**** Records for the exercise

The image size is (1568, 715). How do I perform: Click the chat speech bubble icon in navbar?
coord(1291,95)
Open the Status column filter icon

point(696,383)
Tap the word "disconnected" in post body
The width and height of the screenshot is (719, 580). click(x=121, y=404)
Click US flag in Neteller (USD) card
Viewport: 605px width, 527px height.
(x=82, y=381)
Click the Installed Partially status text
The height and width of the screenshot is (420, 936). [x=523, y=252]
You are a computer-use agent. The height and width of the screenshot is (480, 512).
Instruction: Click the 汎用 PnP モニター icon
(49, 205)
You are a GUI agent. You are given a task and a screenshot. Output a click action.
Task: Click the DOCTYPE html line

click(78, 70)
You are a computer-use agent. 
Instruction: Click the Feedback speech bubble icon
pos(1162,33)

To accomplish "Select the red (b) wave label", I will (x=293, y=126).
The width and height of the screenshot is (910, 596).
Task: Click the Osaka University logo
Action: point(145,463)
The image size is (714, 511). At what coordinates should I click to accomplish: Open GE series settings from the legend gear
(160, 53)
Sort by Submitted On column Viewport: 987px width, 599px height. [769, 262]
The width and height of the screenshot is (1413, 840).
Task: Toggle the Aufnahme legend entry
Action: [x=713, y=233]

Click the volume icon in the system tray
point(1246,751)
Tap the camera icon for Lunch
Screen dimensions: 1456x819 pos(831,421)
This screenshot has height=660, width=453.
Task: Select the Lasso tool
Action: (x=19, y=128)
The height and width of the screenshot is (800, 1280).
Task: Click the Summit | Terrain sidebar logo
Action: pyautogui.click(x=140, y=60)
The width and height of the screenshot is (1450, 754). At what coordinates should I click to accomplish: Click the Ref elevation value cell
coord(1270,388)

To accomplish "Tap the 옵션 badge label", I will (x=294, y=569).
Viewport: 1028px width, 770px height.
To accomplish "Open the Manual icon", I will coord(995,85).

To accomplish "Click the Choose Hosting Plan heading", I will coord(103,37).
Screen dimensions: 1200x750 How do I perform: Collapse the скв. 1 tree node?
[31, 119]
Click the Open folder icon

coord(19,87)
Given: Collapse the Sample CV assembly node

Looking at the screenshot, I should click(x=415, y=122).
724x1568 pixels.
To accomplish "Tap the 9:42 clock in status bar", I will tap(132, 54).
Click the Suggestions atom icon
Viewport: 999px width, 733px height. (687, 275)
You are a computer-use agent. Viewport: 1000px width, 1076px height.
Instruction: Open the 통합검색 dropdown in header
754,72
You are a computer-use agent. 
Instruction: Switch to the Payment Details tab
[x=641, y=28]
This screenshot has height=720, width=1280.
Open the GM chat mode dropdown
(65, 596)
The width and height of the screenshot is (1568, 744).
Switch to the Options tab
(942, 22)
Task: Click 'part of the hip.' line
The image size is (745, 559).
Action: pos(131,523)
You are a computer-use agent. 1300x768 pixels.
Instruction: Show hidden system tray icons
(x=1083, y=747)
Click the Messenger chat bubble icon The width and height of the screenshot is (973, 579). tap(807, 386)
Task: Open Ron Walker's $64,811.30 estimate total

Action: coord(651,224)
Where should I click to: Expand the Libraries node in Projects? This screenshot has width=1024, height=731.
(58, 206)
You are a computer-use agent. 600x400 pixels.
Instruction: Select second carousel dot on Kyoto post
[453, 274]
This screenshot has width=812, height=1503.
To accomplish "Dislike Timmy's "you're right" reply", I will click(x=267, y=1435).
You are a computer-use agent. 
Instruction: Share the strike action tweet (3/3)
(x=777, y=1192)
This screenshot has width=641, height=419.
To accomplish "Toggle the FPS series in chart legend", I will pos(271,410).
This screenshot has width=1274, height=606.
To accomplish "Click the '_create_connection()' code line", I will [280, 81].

********

Return every line holding the word "pixels" from the records.

Expected answer
724x1568 pixels.
You are a computer-use agent. 1300x768 pixels.
You are a computer-use agent. 600x400 pixels.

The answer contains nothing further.